**TASK BRIEF**
Only the lines from the start of the entries through the line with "Given: Switch to the Serveis AOC tab" are wanted; please output them exactly.

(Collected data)

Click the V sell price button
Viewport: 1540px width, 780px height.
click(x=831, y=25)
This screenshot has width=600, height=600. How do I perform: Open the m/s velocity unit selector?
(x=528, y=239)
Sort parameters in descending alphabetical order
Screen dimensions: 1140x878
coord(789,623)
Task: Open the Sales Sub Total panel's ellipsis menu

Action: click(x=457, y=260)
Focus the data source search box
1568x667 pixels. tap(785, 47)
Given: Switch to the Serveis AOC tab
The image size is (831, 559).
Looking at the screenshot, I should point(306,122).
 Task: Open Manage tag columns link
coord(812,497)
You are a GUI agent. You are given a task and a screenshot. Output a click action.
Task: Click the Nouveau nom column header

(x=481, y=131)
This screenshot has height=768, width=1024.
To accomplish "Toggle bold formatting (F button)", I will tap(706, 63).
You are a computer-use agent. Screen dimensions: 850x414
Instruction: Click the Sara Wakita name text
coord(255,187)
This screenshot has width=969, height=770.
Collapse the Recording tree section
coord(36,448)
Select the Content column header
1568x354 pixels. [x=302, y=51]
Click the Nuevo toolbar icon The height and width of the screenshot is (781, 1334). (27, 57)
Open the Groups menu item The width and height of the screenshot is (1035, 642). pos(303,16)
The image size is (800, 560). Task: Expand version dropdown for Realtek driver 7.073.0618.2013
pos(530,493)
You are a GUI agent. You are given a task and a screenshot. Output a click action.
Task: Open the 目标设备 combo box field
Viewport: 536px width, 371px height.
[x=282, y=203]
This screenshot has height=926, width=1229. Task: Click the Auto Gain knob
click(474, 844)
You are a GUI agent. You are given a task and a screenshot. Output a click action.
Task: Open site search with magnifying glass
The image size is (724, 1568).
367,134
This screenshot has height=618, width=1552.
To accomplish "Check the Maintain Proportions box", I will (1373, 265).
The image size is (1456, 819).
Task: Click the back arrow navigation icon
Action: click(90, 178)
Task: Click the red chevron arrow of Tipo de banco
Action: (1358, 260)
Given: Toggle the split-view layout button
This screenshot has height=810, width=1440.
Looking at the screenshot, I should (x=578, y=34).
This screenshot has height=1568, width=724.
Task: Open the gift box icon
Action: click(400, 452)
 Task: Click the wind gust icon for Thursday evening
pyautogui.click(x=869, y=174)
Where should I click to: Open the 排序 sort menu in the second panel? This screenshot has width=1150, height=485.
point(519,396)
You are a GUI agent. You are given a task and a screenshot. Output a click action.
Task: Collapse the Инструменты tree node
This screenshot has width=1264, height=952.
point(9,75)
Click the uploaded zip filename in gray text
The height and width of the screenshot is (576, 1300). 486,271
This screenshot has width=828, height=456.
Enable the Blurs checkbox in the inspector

**REPLY TO THE EXERCISE**
Click the V sell price button
Viewport: 1540px width, 780px height.
click(x=831, y=25)
This screenshot has width=600, height=600. How do I perform: Open the m/s velocity unit selector?
(x=528, y=239)
Sort parameters in descending alphabetical order
Screen dimensions: 1140x878
coord(789,623)
Task: Open the Sales Sub Total panel's ellipsis menu

Action: click(x=457, y=260)
Focus the data source search box
1568x667 pixels. tap(785, 47)
Given: Switch to the Serveis AOC tab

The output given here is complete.